Trecho selecionado ->
'''
Fábrica da BMW estimula inovação em SC
Empresas de pequeno e médio porte investem em tecnologia, gestão e qualificação de pessoal para se beneficiar com a chegada da montadora alemã ao Brasil.
Por Dauro Veras | Para o Valor, de Florianópolis
No início de maio, tratores e escavadeiras começaram a terraplenagem em um terreno de 492 mil m² no quilômetro 66 da BR-101, principal rodovia de ligação entre o litoral de Santa Catarina e o Paraná. Para os 27 mil habitantes de Araquari, as obras anunciaram uma radical ampliação de status: além de “capital catarinense do maracujá”, o município será sede da primeira fábrica da montadora de veículos Bayerische Motoren Werke (BMW) na América Latina. Os números do empreendimento, que começa a operar em 2015, dão ideia de seu impacto. A BMW investiu 200 milhões de euros (R$ 525,4 milhões), mais R$ 240 milhões financiados pelo Banco Nacional de Desenvolvimento Econômico e Social (BNDES), e planeja fabricar 32 mil veículos por ano. Nos próximos cinco anos, a receita deve chegar a R$ 20 bilhões. Estima-se a criação de mil empregos diretos e 5 mil a 10 mil indiretos. Indústrias de autopeças, componentes e serviços vão se integrar ao negócio, abrindo oportunidades para pequenas e médias empresas.
“Identificamos alguns fornecedores dos mais diversos segmentos aqui na região e no momento correto pretendemos fazer uma chamada”, diz a diretora de relações governamentais da BMW Brasil, Gleide Souza. “No setor de serviços, temos focado muito em Santa Catarina”. Para a executiva, os reflexos diretos e indiretos da instalação de uma indústria automobilística como a BMW sobre as PMEs têm, às vezes, dimensões não imaginadas: “Eu diria que o impacto é positivo não só para a região, é para o Brasil”. Alguns profissionais de nível gerencial já sendo treinados aqui e na Alemanha. Em julho começam as contratações de nível operacional. Gleide confirma que a T-Systems, empresa de TI do grupo Deutsche Telekom, já está prestando serviços para a montadora em Santa Catarina.
Com 11 escritórios e mais de 2 mil empregados no Brasil, a T-Systems mantém uma equipe de 300 pessoas em Blumenau, das quais cem falam alemão. “Fomos selecionados para adaptar o SAP (software de gestão de negócios) ao Brasil”, diz o vice-presidente para a indústria automotiva, Camilo Rubim. “Procuramos trabalhar com mão de obra e tecnologia próprias, mas, se houver novas necessidades, vamos avaliar a subcontratação de outras – por exemplo, fornecedoras de equipamentos para tecnologia RFID (sigla em inglês para identificação por radiofrequência)”. A T-Systems já contribuiu com a implantação de quatro montadoras no país: Mercedes em Juiz de Fora (MG), Volkswagen em São José dos Pinhais (PR), Man Caminhões em Resende (RJ) e GM em Joinville. Em todas, subcontratou empresas menores.
'''
Tarefas propostas ->
[A] No trecho sobre a fábrica da BMW em Santa Catarina, quantos veículos por ano a montadora planeja fabricar?
[B] Prossiga com o trecho sobre a fábrica da BMW em Santa Catarina, escrevendo a partir da última frase apresentada.

(Linhas de um conjunto de dados)
'''
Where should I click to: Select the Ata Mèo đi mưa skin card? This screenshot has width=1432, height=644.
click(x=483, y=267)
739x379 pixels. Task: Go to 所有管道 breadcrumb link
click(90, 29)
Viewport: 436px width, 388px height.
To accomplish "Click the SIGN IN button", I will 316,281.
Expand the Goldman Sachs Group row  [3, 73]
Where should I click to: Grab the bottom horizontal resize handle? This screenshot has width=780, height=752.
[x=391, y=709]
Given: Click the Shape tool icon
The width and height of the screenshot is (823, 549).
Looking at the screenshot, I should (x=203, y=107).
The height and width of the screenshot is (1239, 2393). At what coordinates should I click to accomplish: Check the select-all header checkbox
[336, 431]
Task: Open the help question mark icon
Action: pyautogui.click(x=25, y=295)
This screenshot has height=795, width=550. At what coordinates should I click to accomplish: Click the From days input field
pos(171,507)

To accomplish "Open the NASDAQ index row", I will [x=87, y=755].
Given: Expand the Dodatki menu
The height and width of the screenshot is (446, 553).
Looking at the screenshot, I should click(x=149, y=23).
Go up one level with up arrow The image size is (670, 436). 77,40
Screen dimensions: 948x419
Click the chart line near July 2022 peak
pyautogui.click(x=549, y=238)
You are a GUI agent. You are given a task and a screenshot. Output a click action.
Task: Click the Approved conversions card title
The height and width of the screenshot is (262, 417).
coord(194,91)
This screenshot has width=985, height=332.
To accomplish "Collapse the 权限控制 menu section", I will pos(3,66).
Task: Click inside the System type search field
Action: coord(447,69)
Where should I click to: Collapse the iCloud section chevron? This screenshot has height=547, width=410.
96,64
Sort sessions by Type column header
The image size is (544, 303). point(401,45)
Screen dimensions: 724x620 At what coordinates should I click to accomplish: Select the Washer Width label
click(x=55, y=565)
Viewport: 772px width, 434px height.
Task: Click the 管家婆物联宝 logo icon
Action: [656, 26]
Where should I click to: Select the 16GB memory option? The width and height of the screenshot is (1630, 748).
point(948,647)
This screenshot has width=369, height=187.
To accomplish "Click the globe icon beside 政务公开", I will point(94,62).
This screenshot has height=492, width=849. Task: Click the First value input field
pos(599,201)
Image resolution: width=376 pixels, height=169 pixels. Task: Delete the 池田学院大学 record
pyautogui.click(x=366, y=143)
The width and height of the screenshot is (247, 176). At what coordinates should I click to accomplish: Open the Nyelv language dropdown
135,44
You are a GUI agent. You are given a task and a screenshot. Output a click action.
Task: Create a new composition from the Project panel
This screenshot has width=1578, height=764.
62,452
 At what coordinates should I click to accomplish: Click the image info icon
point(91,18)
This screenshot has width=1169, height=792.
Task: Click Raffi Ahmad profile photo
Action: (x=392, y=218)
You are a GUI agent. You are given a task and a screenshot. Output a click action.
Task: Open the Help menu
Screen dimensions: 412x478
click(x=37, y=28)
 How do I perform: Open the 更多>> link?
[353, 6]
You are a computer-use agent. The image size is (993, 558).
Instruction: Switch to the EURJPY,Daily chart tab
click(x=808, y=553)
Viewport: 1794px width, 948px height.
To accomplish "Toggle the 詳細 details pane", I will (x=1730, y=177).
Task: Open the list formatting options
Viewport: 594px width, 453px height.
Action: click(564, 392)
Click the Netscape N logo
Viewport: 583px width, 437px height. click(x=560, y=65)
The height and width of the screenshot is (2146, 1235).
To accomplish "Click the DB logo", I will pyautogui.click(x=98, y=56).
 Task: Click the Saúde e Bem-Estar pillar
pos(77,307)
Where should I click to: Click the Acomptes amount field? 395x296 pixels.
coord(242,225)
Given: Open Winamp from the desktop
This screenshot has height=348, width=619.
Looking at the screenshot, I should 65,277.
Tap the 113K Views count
'''
Respostas por tarefa ->
[A] 32 mil veículos por ano.

[B]
Qualificação é o principal desafio para quem quiser se beneficiar com a chegada da BMW. “O fornecimento de peças para montadoras requer uma boa estrutura de tecnologia da informação e conhecimento de programas, mas o estado ainda carece de massa crítica adequada”, pondera o diretor regional do Sindicato da Indústria de Componentes para Veículos Automotores (Sindipeças), Hugo Ferreira. Ele avalia que as PMEs mais preparadas terão a oportunidade de fornecer componentes às 12 empresas “sistemistas” que devem se instalar no entorno da montadora para fabricar freios, painéis, motor, direção e suspensão.
Com a confirmação da chegada da BMW, a necessidade de elevar a competitividade ganhou força. O programa Nova Economia@SC, parceria entre a Secretaria de Estado do Desenvolvimento Econômico Sustentável (SDS) e o Serviço Brasileiro de Apoio às Micro e Pequenas Empresas (Sebrae), prevê investimento de R$ 74,8 milhões em projetos de desenvolvimento até julho de 2014. Um deles, o de Polos Industriais, visa elevar os padrões de gestão de 2.400 MPEs em 47 polos setoriais, que abrangem 12 setores da indústria. “Nosso foco é em inovação, eficiência e resultados”, diz o secretário de Desenvolvimento Sustentável Paulo Bornhausen. “Já temos indicadores de que acertamos o caminho: uma pesquisa com 1.500 participantes mostrou que elas se tornaram 10% mais competitivas que as que não aderiram ao programa”.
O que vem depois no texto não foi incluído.